◆ DESCRIPTION OF THE TASK ◆
Give back the records starting with the line with "Click the Заверцє green shield logo" and going on through the line with "pyautogui.click(x=968, y=281)", with "Step" in place of every "Task" and nothing else changed. Return only those lines.
>> BEGIN DATASET EXTRACT
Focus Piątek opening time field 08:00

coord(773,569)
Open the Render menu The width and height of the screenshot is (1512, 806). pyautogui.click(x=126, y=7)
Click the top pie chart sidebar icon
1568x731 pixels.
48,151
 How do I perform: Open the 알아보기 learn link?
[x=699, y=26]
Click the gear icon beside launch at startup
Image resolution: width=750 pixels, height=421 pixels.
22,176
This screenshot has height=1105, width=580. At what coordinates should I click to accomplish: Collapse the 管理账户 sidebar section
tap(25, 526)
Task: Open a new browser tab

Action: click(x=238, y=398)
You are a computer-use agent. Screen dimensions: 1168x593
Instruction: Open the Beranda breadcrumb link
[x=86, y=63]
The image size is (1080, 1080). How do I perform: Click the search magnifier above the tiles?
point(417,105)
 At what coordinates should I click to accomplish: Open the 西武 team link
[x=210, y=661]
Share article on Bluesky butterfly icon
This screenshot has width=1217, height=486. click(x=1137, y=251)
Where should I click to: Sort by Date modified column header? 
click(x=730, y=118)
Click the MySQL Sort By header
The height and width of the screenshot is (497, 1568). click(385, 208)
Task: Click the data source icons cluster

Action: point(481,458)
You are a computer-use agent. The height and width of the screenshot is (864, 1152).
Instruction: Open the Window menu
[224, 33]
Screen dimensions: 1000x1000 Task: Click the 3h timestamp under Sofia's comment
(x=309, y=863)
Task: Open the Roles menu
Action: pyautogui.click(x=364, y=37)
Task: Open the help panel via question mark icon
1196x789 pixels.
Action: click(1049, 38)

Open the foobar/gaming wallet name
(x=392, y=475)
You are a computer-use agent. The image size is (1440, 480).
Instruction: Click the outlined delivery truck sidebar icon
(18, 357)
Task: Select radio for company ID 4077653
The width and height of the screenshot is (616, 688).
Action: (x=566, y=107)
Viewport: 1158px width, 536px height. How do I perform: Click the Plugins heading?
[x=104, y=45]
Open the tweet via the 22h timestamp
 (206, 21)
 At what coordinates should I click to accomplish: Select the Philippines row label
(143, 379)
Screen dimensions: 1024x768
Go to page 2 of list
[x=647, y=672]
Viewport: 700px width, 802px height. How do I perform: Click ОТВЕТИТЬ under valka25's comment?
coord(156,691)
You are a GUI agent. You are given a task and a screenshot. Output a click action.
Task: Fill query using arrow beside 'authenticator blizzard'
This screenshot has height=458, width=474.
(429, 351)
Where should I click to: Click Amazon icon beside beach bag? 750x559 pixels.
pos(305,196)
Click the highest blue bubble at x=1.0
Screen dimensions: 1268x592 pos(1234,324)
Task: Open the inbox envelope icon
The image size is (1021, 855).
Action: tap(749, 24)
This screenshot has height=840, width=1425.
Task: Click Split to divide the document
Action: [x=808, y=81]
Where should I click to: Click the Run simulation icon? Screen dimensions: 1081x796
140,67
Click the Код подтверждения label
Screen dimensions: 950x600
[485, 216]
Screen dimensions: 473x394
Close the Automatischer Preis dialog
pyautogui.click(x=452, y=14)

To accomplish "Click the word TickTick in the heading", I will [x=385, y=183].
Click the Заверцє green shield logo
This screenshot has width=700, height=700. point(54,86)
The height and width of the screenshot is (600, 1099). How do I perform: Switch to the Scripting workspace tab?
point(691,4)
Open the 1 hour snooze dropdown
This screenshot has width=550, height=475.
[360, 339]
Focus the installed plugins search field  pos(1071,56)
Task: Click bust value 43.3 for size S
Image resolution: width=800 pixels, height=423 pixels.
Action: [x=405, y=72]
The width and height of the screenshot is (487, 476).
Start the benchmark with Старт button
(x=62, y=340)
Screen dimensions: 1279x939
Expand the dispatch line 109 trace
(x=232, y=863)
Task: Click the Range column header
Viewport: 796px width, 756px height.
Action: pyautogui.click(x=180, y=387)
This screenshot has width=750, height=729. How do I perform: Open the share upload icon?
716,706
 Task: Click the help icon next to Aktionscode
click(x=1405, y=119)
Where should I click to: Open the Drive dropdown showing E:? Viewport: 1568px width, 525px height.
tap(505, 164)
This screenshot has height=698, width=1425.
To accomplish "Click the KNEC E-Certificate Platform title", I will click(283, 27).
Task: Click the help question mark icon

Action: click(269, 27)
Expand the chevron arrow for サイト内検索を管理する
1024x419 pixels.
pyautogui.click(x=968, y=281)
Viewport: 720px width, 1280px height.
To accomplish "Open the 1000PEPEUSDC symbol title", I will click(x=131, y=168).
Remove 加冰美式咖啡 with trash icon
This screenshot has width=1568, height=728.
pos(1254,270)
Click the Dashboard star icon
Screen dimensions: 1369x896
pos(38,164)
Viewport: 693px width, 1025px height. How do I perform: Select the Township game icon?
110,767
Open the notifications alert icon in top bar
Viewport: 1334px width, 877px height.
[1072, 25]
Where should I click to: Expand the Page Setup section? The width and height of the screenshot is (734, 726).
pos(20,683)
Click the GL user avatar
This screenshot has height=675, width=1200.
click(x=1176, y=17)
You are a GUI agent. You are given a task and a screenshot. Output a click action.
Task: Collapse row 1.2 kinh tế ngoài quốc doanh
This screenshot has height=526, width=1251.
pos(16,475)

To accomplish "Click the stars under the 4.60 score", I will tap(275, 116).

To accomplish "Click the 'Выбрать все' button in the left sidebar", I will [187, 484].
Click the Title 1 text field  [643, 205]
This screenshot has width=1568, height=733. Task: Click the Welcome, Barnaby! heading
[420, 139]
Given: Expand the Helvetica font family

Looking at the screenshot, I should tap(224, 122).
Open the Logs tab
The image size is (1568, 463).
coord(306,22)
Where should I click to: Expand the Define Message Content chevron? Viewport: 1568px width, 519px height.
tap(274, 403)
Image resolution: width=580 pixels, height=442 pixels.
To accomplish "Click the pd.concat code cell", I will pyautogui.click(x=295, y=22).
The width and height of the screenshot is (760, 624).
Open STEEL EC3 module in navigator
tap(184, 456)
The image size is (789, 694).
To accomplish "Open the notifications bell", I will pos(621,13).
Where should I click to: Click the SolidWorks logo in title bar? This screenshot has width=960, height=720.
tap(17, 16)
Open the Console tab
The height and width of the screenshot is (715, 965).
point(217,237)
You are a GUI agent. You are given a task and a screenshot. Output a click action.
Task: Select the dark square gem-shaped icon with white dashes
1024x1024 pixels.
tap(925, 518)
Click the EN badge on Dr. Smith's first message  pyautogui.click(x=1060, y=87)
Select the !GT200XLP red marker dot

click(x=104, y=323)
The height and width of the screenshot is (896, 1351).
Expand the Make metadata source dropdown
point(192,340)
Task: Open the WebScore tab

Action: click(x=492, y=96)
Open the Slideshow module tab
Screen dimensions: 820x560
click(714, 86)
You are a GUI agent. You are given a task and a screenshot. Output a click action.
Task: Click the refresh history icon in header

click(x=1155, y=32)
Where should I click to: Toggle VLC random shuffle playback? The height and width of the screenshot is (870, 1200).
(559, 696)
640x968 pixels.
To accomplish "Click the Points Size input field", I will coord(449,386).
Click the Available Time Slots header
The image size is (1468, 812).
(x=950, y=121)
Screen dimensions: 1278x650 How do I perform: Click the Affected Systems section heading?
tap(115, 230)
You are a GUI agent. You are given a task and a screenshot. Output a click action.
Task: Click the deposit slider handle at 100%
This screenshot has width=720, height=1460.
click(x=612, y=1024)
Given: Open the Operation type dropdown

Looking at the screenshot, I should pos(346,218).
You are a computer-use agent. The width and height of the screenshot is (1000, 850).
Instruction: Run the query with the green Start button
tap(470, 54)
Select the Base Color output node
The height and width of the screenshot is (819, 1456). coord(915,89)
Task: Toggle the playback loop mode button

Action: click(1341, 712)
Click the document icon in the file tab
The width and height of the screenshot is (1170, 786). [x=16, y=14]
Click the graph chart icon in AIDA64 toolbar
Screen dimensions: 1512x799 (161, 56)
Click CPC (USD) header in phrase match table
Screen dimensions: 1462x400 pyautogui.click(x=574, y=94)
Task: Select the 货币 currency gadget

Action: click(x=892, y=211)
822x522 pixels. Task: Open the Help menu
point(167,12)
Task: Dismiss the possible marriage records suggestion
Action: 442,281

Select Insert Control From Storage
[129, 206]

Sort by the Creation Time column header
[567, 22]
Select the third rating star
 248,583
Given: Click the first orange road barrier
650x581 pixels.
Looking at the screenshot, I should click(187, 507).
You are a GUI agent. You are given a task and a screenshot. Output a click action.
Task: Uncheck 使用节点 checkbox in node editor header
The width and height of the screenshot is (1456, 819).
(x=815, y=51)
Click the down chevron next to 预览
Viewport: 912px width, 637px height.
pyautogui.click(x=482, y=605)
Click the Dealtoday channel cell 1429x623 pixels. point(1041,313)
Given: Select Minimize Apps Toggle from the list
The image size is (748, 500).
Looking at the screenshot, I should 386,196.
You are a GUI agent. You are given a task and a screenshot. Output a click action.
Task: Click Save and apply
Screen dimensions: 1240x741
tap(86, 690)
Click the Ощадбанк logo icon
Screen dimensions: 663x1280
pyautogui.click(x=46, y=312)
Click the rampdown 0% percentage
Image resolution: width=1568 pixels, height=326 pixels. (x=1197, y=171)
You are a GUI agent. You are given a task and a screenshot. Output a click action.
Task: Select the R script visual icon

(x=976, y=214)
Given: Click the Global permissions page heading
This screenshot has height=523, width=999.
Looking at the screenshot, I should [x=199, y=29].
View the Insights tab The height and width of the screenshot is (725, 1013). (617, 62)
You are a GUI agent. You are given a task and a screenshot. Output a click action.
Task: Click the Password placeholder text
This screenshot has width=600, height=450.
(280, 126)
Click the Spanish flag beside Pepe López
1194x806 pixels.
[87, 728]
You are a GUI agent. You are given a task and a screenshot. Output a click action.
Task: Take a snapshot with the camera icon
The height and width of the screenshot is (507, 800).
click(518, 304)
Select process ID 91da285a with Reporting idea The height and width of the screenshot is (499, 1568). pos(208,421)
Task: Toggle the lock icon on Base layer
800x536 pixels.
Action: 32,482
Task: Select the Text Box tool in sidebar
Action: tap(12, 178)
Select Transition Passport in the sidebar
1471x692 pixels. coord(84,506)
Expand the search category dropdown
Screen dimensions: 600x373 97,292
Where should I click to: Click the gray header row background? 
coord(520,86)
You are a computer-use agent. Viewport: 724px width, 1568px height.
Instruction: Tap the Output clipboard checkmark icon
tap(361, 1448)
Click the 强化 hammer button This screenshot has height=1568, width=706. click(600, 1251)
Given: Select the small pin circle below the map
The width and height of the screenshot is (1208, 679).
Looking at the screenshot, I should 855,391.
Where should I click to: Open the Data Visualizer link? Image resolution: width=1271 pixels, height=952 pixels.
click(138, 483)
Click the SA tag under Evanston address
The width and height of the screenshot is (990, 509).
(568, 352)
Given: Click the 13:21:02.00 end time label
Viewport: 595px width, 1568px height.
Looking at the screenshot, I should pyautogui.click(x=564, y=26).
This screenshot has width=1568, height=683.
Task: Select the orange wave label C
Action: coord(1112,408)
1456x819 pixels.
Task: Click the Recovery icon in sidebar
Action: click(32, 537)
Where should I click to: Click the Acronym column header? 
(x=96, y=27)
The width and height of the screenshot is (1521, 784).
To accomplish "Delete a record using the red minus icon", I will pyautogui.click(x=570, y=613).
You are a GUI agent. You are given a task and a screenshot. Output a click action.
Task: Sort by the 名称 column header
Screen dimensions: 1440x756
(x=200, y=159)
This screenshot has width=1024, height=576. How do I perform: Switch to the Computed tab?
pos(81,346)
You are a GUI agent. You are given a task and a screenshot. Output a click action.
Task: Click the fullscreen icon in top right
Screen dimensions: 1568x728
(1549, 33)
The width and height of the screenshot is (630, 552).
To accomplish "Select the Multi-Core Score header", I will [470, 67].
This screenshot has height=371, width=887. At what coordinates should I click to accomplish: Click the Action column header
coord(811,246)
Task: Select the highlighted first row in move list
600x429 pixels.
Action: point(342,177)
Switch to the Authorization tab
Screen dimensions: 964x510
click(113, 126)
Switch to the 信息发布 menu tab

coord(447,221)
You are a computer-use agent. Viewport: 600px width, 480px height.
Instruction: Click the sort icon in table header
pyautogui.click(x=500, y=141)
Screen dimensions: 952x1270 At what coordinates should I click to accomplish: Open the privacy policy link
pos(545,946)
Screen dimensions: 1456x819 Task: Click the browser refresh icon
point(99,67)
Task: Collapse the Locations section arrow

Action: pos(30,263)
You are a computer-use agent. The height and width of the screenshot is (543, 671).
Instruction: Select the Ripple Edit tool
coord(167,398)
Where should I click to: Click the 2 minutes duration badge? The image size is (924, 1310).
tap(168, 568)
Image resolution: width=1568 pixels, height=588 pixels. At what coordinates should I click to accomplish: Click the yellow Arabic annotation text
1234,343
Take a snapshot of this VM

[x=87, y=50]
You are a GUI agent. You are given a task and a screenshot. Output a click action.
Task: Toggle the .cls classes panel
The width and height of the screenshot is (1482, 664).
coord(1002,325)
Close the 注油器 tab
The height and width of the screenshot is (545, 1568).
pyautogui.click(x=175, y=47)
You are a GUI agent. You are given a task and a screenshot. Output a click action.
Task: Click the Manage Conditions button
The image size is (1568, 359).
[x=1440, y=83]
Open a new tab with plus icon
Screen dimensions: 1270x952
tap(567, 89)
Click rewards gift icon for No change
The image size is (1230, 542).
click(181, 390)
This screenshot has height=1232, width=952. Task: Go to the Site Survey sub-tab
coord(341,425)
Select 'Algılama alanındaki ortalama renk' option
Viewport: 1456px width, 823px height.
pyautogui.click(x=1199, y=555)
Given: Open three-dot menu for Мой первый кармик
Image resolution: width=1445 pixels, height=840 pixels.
>> END DATASET EXTRACT
◆ SOLUTION TO THE PROBLEM ◆
Click the Заверцє green shield logo
This screenshot has width=700, height=700. point(54,86)
The height and width of the screenshot is (600, 1099). How do I perform: Switch to the Scripting workspace tab?
point(691,4)
Open the 1 hour snooze dropdown
This screenshot has width=550, height=475.
[360, 339]
Focus the installed plugins search field  pos(1071,56)
Step: Click bust value 43.3 for size S
Image resolution: width=800 pixels, height=423 pixels.
Action: [x=405, y=72]
The width and height of the screenshot is (487, 476).
Start the benchmark with Старт button
(x=62, y=340)
Screen dimensions: 1279x939
Expand the dispatch line 109 trace
(x=232, y=863)
Step: Click the Range column header
Viewport: 796px width, 756px height.
Action: pyautogui.click(x=180, y=387)
This screenshot has width=750, height=729. How do I perform: Open the share upload icon?
716,706
 Step: Click the help icon next to Aktionscode
click(x=1405, y=119)
Where should I click to: Open the Drive dropdown showing E:? Viewport: 1568px width, 525px height.
tap(505, 164)
This screenshot has height=698, width=1425.
To accomplish "Click the KNEC E-Certificate Platform title", I will click(283, 27).
Step: Click the help question mark icon

Action: click(269, 27)
Expand the chevron arrow for サイト内検索を管理する
1024x419 pixels.
pyautogui.click(x=968, y=281)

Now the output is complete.